Sen. Jeff Sessions (R-AL) is firing back at The Wall Street Journal for a second time this month. On this occasion, the Alabamian is responding to a WSJ editorial accusing him of “scare mongering” the fast-track trade deal before Congress and hurting the Republican cause.

According to Sessions, the WSJ editors have opinions, but have failed to offer the evidence to back them up.

“Your editorial ‘No-Growth Republicanism‘ (May 11) urging the adoption of fast-track trade makes many assurances of economic gains but provides no data to back them up,” Sessions wrote in a letter to the editor published Monday titled “Look at Trade Results, Not Ideology.”

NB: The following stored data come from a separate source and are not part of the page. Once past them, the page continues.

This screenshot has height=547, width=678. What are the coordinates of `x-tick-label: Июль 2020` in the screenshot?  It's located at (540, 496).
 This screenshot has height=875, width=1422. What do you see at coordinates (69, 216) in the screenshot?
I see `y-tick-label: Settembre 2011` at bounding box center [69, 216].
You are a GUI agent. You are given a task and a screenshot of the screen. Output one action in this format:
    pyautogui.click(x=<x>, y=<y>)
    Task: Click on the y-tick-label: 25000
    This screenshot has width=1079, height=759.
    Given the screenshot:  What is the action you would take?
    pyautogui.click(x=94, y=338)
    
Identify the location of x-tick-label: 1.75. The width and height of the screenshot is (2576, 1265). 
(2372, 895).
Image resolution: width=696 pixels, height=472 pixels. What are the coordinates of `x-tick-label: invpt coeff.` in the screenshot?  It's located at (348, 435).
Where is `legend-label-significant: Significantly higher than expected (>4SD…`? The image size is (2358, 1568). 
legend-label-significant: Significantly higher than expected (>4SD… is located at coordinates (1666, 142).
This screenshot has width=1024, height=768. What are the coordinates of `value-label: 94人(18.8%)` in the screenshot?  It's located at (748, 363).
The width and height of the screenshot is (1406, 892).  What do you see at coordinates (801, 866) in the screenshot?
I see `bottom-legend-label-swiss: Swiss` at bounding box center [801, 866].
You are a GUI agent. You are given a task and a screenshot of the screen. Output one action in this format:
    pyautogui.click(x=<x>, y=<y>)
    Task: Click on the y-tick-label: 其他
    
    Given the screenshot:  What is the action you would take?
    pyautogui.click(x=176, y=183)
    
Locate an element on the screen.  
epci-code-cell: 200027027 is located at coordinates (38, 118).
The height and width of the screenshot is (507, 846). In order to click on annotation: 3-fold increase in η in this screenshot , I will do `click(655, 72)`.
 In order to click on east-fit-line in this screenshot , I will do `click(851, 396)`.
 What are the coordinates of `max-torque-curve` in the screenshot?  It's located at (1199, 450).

The editorial to which Sessions is responding attacks his reasons for opposing the trade deals and attacks the senator as anti-growth.

“This wing of the party opposes immigration and thus turns away thousands of the world’s brains who want to be American. It opposes trade because it fears the U.S. can’t compete. And it wants to use tax policy not to promote faster growth but to tilt the tax code to help Republican constituencies,” the WSJ editorial read. “This is no way to rebuild a conservative majority.”

Sessions fired back Monday, stressing that the effect of recent trade deals on Americans require greater skepticism of future deals.

“Years of rising trade deficits and job losses demand greater scrutiny of new trade deals, not less. Fast track will dramatically reduce Congress’s power over the new Trans-Pacific Partnership, as well as any other yet-unseen trade agreements over the next six years. No lawmaker can amend any provision, enforce any violation or apply the 60-vote threshold used for significant legislative matters (let alone the 67 votes for treaties),” Sessions wrote Monday.

He further pointed out the “living agreement” aspect of the deal wherein it “contains language that the president could use to advance other agendas and promulgate an array of new executive actions—including to expand foreign-worker programs.”

He concluded by arguing that the American people are on his side on the matter.

“There is more at stake here than capital flow,” he wrote. “Manufacturing, rising wages and good jobs are essential. According to Republican pollster Frank Luntz, Americans believe by a 70 to 30 margin that past trade agreements have helped other countries rather than the U.S. And with surging trade deficits, closing factories, reduced wages and record-low workforce participation, who can blame them?”

Earlier this month Sessions responded to additional WSJ attacks on his position that high immigration rates actually hurt American workers, particularly those in the tech fields.